Above photo from Fusion.

Thirty States, Forty Cities Participate in May Day Strike

Nationwide (May 1, 2017) —  Immigrant workers in over 30 states across the country joined a national strike billed as a “Day Without Immigrants” today to demonstrate that the country depends on the labor of immigrants and working class people of color.  Immigrant rights groups, worker centers and unions joined together for the largest national strike since the immigrant-led Mega Marches of 2006. The Cosecha movement was the first group to call for the “Day Without Immigrants” May Day strike, with a public launch in early February.

Cosecha led strikes and marches in over 40 cities across the country, where thousands of businesses closed their stores. In Minneapolis protesters shut down the Federal Immigration Building, Grand Rapids met police blockades as thousands took to the streets, and community members celebrated Un Dia Sin Inmigrantes with music and dance throughout downtown Lawrence, MA. Students held mass walkouts in Newark and over a thousand farmworkers went strike in the okra fields of Homestead, Florida. Workers also went on strike in cities where Trump won with decisive margins, including in Tulsa, Wichita, and Memphis.

“This Day Without Immigrants is the first step in a series of strikes and boycotts that will change the conversation on immigration in the United States,” said Maria Fernanda Cabello, a undocumented leader and the May 1st campaign coordinator with Cosecha. “We believe that when the country recognizes it depends on immigrant labor to function, we will win permanent protection from deportation for the 11 million undocumented immigrants. After years of broken promises, raids, driving in fear of being pulled over, not being able to bury our loved ones, Trump is just the last straw.”

“We are the workers who harvest and prepare food, who repair homes, who come into office buildings after 7pm to clean them,” affirmed Francisca Santiago, a farmworker from Homestead, Florida who joined the May 1st Strike. “Yesterday, I did not go to the fields, I did not buy anything, and I marched for the first time in my life.”

Cosecha leaders across the country will support any workers who fear employer retaliation by providing legal support and plan to launch a series of boycotts of any businesses that did not stand with their workers. Immigrant workers and business owners who closed yesterday are available for interviews. For a full list of events see Cosecha’s website.

Partners include: SEIU United Service Workers West, The Food Chain Workers Alliance, UNITE HERE Tech Cafeteria Workers, Fight For 15, National Nurses United, Communications Workers of America, Our Revolution, LA RED: A Project of the PICO National Network, Amalgamated Transit Union, American Postal Workers Union, AFL-CIO, United States Student Association and Sum of Us.

Cosecha is a new national movement fighting for permanent protection, dignity and respect for all 11 million undocumented immigrants in the United States through mass economic noncooperation.
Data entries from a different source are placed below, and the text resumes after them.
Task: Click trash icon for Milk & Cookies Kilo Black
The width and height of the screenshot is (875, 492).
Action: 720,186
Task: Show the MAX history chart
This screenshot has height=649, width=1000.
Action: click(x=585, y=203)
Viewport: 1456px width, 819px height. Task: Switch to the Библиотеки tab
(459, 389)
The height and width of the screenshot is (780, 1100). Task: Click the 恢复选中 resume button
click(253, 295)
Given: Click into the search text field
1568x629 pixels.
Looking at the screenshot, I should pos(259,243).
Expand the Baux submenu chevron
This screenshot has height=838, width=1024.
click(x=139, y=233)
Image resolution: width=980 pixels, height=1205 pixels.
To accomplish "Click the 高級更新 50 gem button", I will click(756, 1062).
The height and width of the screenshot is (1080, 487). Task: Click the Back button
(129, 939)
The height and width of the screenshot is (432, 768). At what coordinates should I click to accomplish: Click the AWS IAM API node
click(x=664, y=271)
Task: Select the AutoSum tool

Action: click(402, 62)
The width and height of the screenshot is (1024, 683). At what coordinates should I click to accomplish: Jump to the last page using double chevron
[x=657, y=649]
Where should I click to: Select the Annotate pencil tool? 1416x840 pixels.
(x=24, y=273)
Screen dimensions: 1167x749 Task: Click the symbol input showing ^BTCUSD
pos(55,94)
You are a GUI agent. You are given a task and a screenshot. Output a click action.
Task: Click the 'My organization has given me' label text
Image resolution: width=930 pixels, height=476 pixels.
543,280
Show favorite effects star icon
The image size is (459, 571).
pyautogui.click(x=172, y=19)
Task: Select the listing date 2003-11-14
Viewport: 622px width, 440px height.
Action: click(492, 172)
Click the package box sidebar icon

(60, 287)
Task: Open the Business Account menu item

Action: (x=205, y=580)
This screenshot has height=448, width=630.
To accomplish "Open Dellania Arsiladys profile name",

Since our public launch in September, Cosecha has shut down Trump Tower, stopped the deportations of immigrant workers who were taken in the largest workplace raid under the Obama Administration, and launched the national #SanctuaryCampus Movement with mass student walkouts. On February 10th Cosecha publicly launched the May 1st #DayWithoutImmigrants Strike campaign at our National Assembly in Boston.